_Records to process:_
-----

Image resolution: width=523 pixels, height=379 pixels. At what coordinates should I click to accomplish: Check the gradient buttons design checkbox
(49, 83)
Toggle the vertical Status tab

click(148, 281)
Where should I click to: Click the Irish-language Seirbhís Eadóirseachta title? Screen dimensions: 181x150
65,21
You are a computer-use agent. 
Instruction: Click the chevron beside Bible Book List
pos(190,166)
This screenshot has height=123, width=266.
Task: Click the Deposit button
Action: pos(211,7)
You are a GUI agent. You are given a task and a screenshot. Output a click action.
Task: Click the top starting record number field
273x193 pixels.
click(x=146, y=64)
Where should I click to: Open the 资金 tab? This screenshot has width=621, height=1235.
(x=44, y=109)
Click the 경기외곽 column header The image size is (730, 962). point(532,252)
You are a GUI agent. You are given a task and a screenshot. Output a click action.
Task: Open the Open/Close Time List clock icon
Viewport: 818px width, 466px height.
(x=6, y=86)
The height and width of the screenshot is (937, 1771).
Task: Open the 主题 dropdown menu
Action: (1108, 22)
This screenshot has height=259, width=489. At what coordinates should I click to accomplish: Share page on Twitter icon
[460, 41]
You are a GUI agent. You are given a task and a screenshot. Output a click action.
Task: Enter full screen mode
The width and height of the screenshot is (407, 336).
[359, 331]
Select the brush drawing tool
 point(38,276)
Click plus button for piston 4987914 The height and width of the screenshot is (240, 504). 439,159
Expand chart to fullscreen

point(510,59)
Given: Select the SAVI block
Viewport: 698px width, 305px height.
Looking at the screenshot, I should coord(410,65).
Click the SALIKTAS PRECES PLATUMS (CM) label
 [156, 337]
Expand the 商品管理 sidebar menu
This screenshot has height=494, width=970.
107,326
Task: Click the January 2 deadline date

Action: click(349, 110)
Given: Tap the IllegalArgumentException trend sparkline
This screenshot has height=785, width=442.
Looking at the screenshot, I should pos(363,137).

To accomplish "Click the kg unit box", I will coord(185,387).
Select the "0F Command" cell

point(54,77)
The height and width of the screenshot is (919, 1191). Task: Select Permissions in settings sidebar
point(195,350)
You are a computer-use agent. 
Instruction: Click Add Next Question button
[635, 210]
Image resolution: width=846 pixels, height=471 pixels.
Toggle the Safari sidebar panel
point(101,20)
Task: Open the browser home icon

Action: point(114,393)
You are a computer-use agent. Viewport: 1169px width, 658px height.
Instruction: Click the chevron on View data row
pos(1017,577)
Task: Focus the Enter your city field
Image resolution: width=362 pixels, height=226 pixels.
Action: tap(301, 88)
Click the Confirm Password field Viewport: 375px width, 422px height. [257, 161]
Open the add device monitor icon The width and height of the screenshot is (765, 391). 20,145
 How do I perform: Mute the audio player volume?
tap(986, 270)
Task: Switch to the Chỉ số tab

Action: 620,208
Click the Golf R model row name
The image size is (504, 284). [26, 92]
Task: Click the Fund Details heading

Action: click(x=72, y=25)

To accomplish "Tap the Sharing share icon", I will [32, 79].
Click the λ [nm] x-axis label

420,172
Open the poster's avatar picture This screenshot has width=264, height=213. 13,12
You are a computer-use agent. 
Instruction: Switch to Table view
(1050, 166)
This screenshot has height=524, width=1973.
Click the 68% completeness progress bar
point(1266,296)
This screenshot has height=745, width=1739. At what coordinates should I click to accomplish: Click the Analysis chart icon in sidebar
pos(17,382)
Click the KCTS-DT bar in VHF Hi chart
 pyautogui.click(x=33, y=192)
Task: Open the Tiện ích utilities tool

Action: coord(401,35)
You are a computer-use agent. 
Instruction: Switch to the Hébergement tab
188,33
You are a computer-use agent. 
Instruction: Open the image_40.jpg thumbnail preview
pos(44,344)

-----

_Your instructions:_ Set down, exactly as they appear above, all lines from the one that has "Select the brush drawing tool" down to the one that has "Click the Confirm", including those two and no others.

_Answer area:_
Select the brush drawing tool
 point(38,276)
Click plus button for piston 4987914 The height and width of the screenshot is (240, 504). 439,159
Expand chart to fullscreen

point(510,59)
Given: Select the SAVI block
Viewport: 698px width, 305px height.
Looking at the screenshot, I should coord(410,65).
Click the SALIKTAS PRECES PLATUMS (CM) label
 [156, 337]
Expand the 商品管理 sidebar menu
This screenshot has height=494, width=970.
107,326
Task: Click the January 2 deadline date

Action: click(349, 110)
Given: Tap the IllegalArgumentException trend sparkline
This screenshot has height=785, width=442.
Looking at the screenshot, I should pos(363,137).

To accomplish "Click the kg unit box", I will coord(185,387).
Select the "0F Command" cell

point(54,77)
The height and width of the screenshot is (919, 1191). Task: Select Permissions in settings sidebar
point(195,350)
You are a computer-use agent. 
Instruction: Click Add Next Question button
[635, 210]
Image resolution: width=846 pixels, height=471 pixels.
Toggle the Safari sidebar panel
point(101,20)
Task: Open the browser home icon

Action: point(114,393)
You are a computer-use agent. Viewport: 1169px width, 658px height.
Instruction: Click the chevron on View data row
pos(1017,577)
Task: Focus the Enter your city field
Image resolution: width=362 pixels, height=226 pixels.
Action: tap(301, 88)
Click the Confirm Password field Viewport: 375px width, 422px height. [257, 161]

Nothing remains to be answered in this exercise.